Menurut Sudarsono Soedomo dalam artikel tentang Perpres Nomor 88 Tahun 2017, apa saja empat tahapan pengukuhan kawasan hutan?

§ Teks Hasil Ekstraksi
__________

Program Tanam Sawit Tidak Boleh Terhenti

RMOLBengkulu.Pemerintah perlu merevisi Peraturan Presiden Nomor 88 Tahun 2017 tentang Penyelesaian Penguasaan Tanah Dalam Kawasan Hutan. Alasannya, karena tidak sejalan dengan amanat UU 41 tahun 1999 sebagai pengganti UU 5 tahun 1967.


RMOLBengkulu. Pemerintah perlu merevisi Peraturan Presiden Nomor 88 Tahun 2017 tentang Penyelesaian Penguasaan Tanah Dalam Kawasan Hutan. Alasannya, karena tidak sejalan dengan amanat UU 41 tahun 1999 sebagai pengganti UU 5 tahun 1967.

Demikian ditegaskan Pengamat Kehutanan, Sudarsono Soedomo. Kata dia, keputusan MK No. 45/PUU-IX/2011, telah mengubah UU 41 tahun 1999 menjadi kawasan hutan sebagai wilayah tertentu yang ditetapkan oleh pemerintah untuk dipertah­ankan keberadaannya sebagai hutan tetap.

"Herannya, hingga kini Menteri Lingkungan Hidup dan Kehutanan masih seenaknya melakukan penunjukan kawasan hutan. Seharusnya, Presiden perlu mengingatkan Menteri LHK, bahwa klaim sepihak merupakan tindakan ilegal yang mempunyai dampak besar bagi ekonomi ker­akyatan," kata Pengajar Fakultas Kehutanan Institut Pertanian Bogor (IPB) ini.

Dia mengingatkan, dalam pen­gukuhan kawasan hutan, ada empat tahapan yang harus dijalankan. Yaitu penunjukkan kawasan hutan, penataan batas kawasan hutan, pemetaan batas kawasan hutan, dan penetapan kawasan hutan.

"Pertanyaan besarnya, apakah Menteri LHK menjalankan selu­ruh tahapan tersebut. Dalam pe­nataan batas kawasan saja, sehar­usnya melibatkan masyarakat di sana. Namun hal itu tidak dilaku­kan. Karena hingga kini konflik dengan masyarakat tidak pernah tuntas," kata Sudarsono.

Dia juga menilai, penunjukkan kawasan oleh Menteri LHK, menimbulkan persoalan baru ter­hadap rencana tata ruang wilayah. "Jika mengikuti UU, seharusnya pengukuhan satu kawasan hutan dilakukan dengan tetap mem­perhatikan rencana tata ruang wilayah," kata Sudarsono.

Menurutnya, dengan klaim sepihak penetapan satu kawasan hutan tanpa berkoordinasi den­gan Kementerian Agraria dan Tata Ruang, bisa dikatakan, hampir seluruh kawasan hutan yang ditetapkan Menteri LHK itu illegal. Karena merusak ta­tanan tata ruang yang telah ada sebelumnya.

__________

§ Cuplikan Daftar
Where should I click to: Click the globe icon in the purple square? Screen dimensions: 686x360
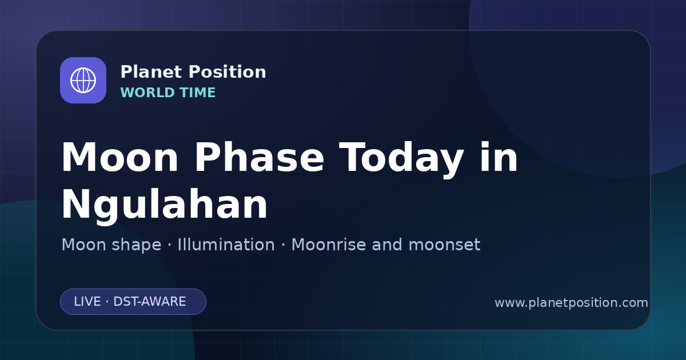(83, 80)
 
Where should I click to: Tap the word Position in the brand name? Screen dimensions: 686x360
(228, 72)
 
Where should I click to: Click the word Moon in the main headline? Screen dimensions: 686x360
(119, 158)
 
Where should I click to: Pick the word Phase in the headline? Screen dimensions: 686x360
(259, 158)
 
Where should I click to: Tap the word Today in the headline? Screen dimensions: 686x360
(401, 159)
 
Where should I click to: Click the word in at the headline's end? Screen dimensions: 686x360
(499, 157)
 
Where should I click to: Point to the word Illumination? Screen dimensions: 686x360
(226, 245)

__________

§ Jawaban Tugas
Penunjukkan kawasan hutan, penataan batas kawasan hutan, pemetaan batas kawasan hutan, dan penetapan kawasan hutan.